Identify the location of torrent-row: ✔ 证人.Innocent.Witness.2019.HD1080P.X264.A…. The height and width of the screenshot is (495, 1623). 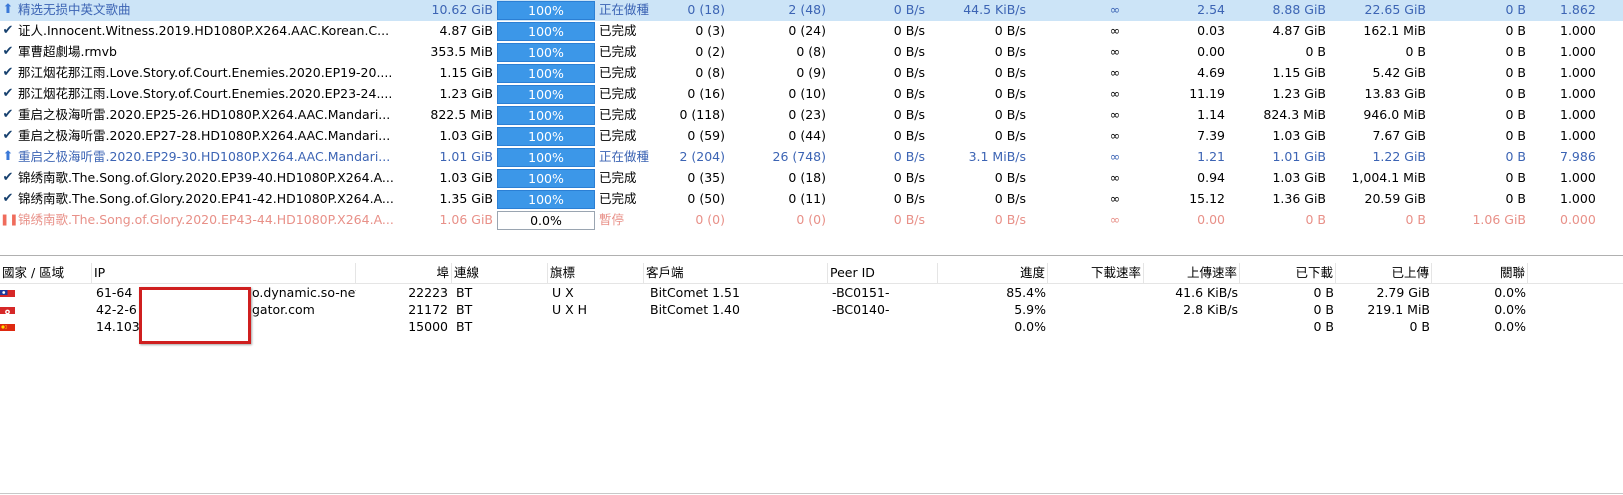
(812, 32).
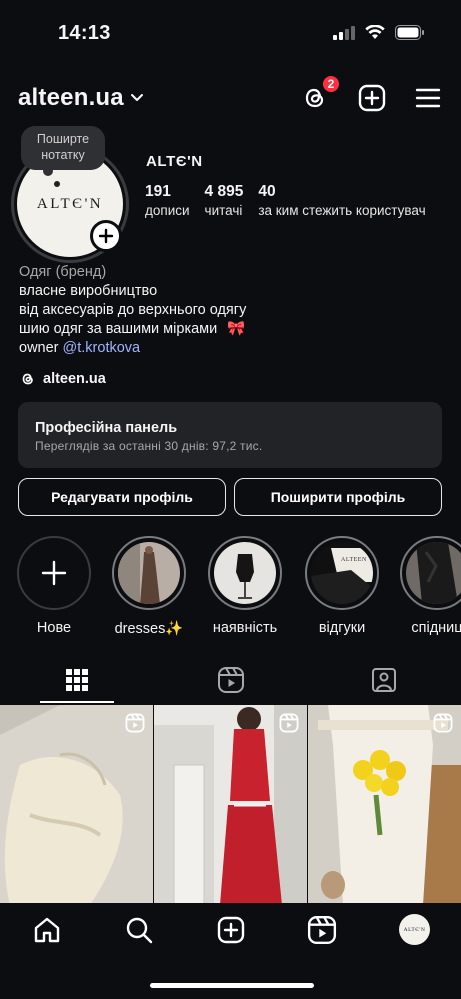 The image size is (461, 999). I want to click on nav-reels, so click(322, 930).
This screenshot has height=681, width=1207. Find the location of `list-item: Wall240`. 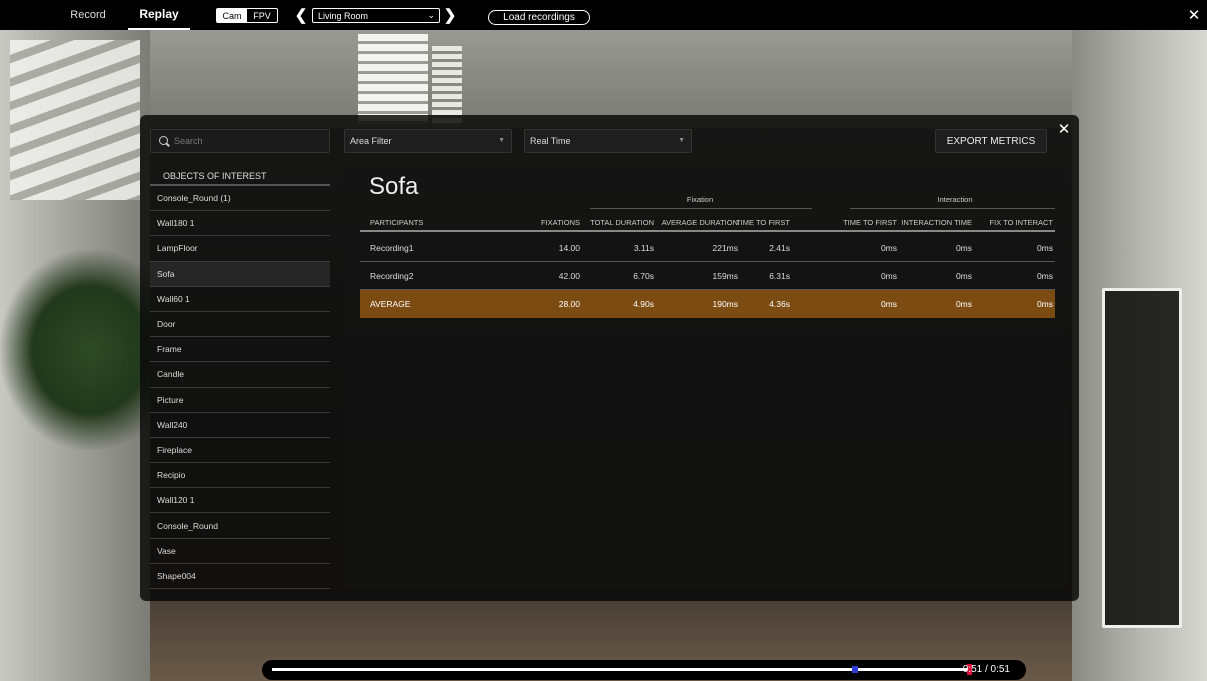

list-item: Wall240 is located at coordinates (240, 426).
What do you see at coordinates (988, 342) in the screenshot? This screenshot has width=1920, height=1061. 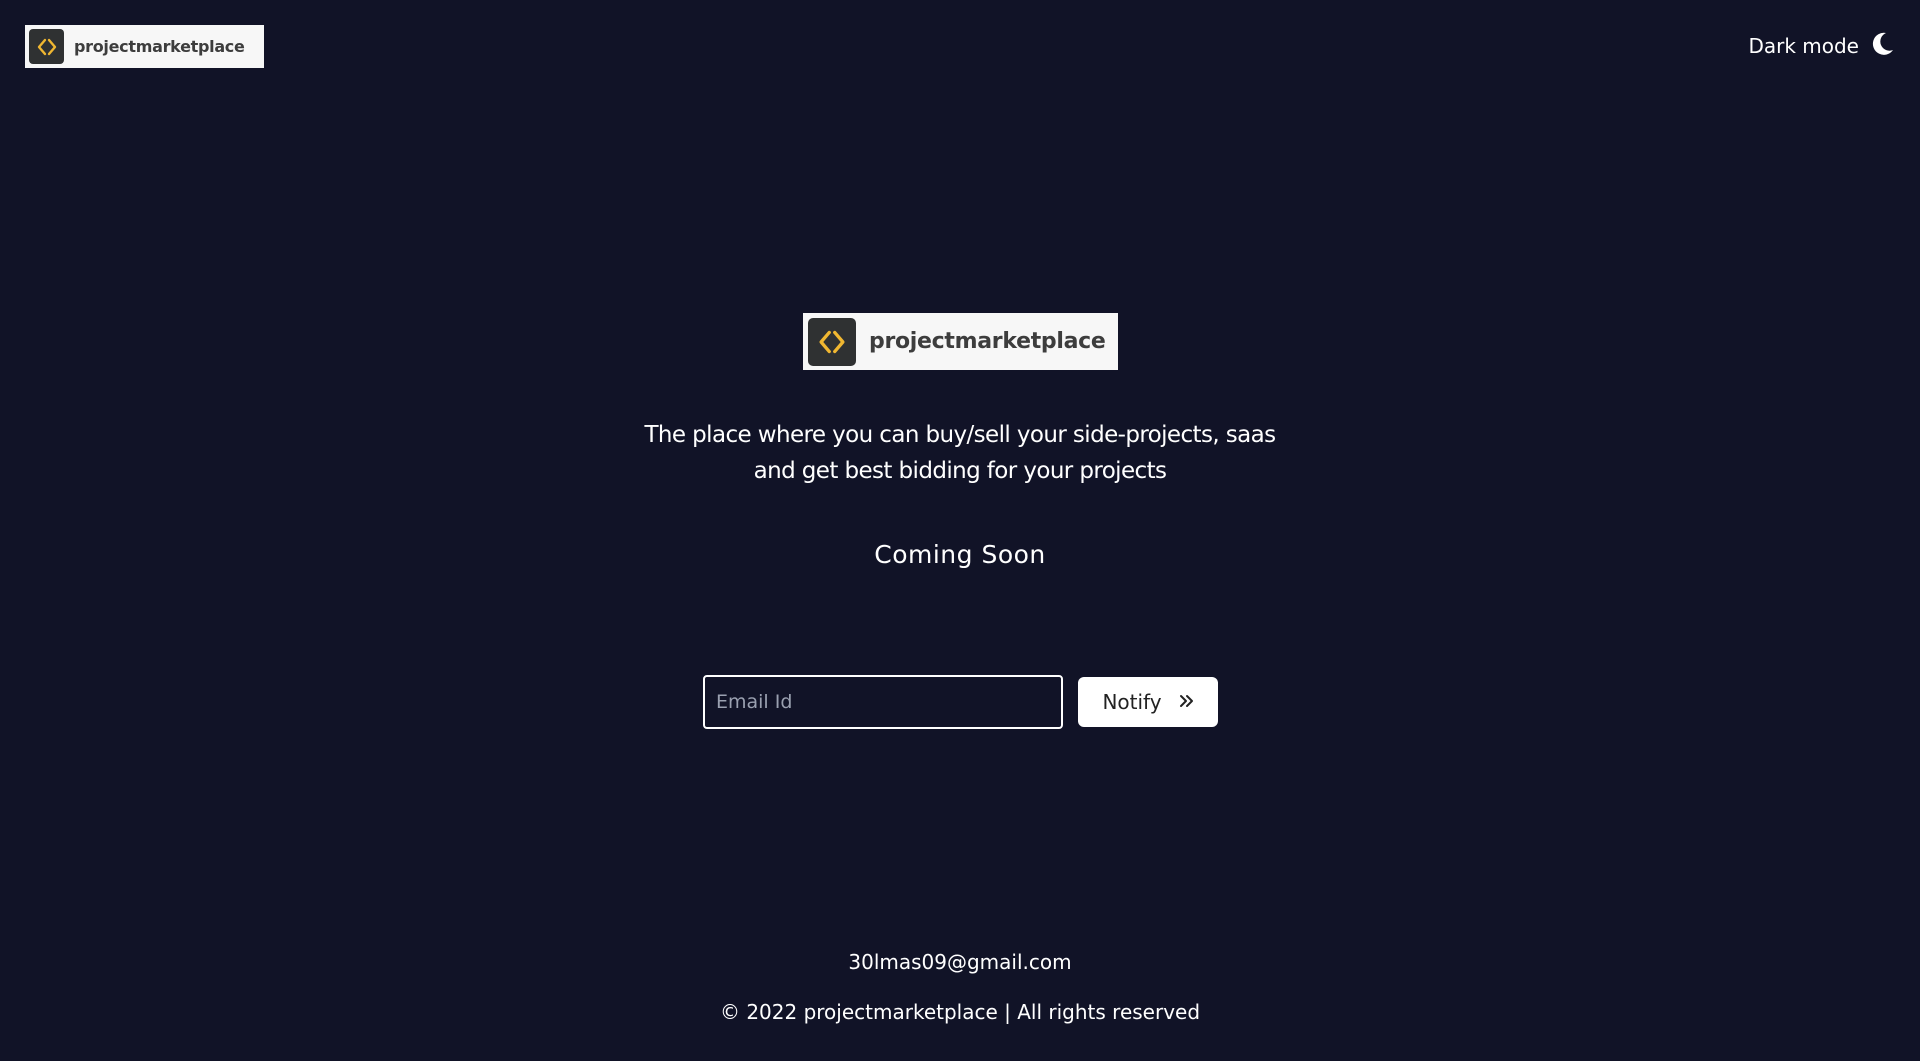 I see `hero-logo-text: projectmarketplace` at bounding box center [988, 342].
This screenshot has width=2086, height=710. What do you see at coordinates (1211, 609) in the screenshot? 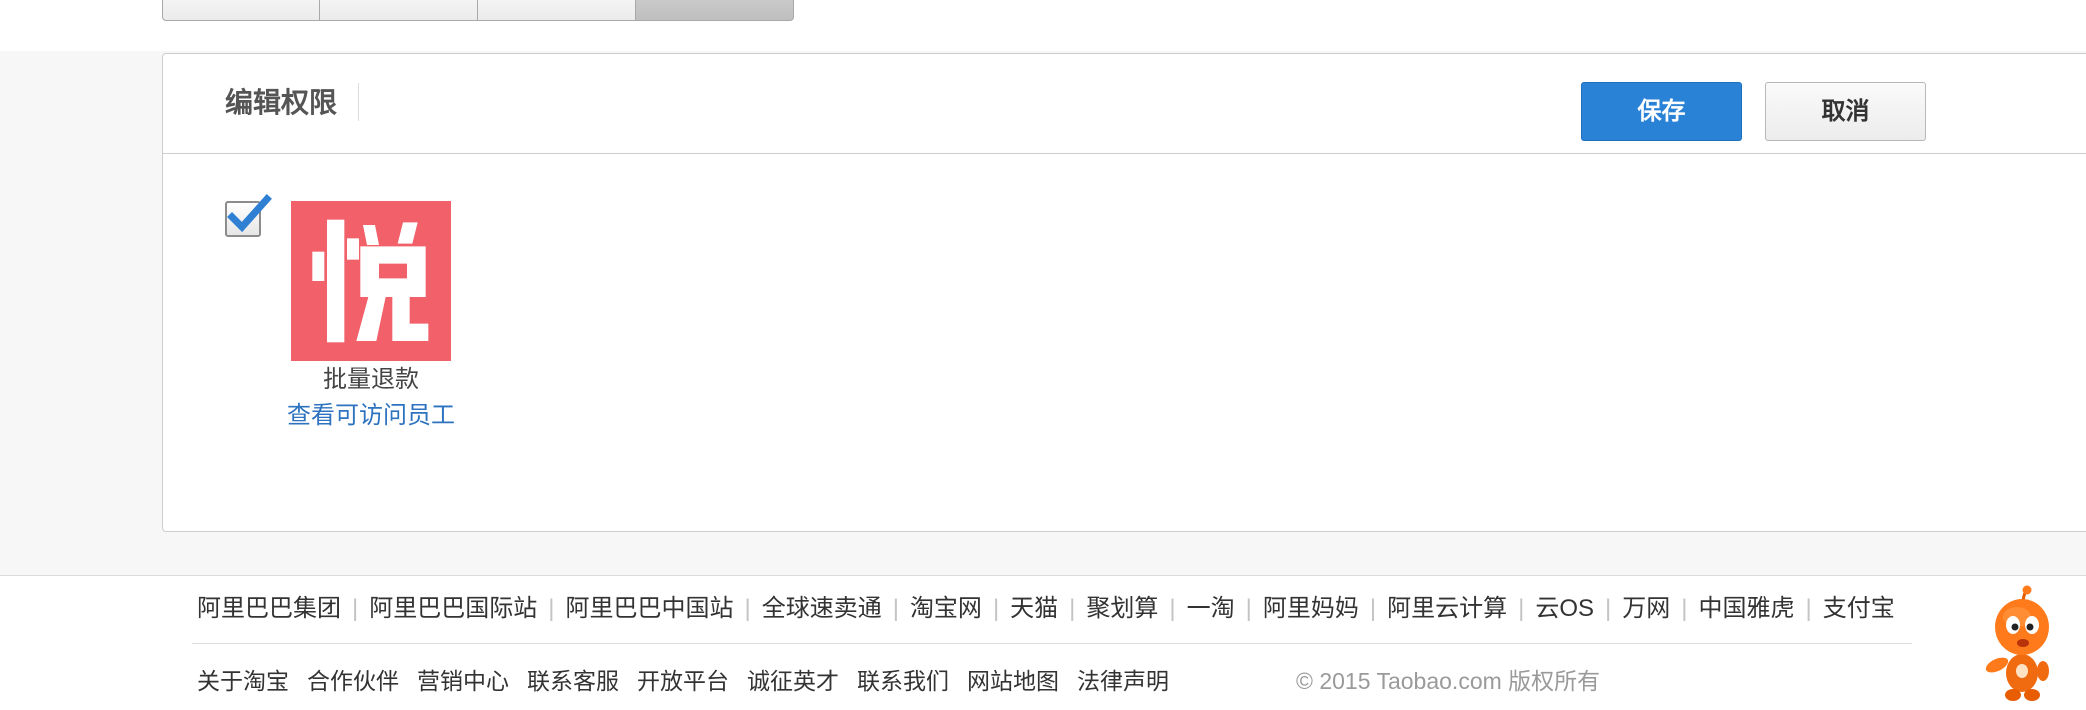
I see `footer-link: 一淘` at bounding box center [1211, 609].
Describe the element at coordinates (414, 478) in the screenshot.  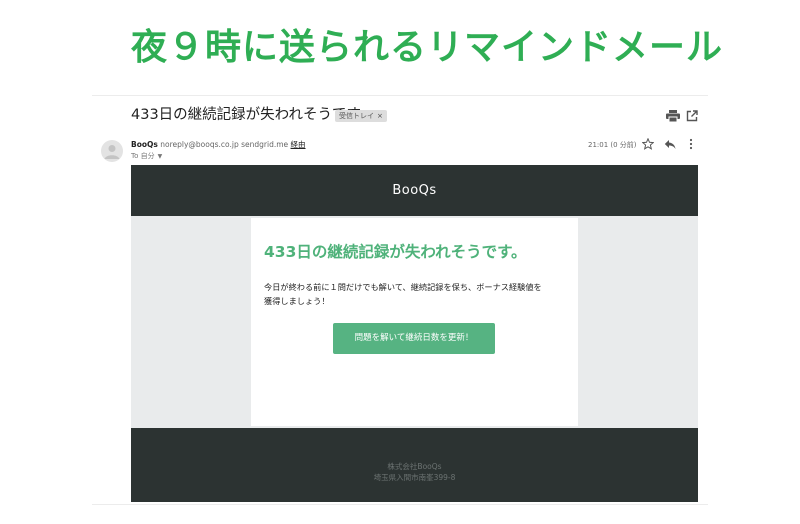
★ ★ ★ ★
Your task
Swap "screenshot" for "image" in the entries from the line containing "This screenshot has width=2086, height=710." through the end of the entries. Return only those lines, otherwise unchanged and without the pictures.

Output of the exercise
This image has width=2086, height=710. What do you see at coordinates (1211, 609) in the image? 
I see `footer-link: 一淘` at bounding box center [1211, 609].
Describe the element at coordinates (414, 478) in the image.  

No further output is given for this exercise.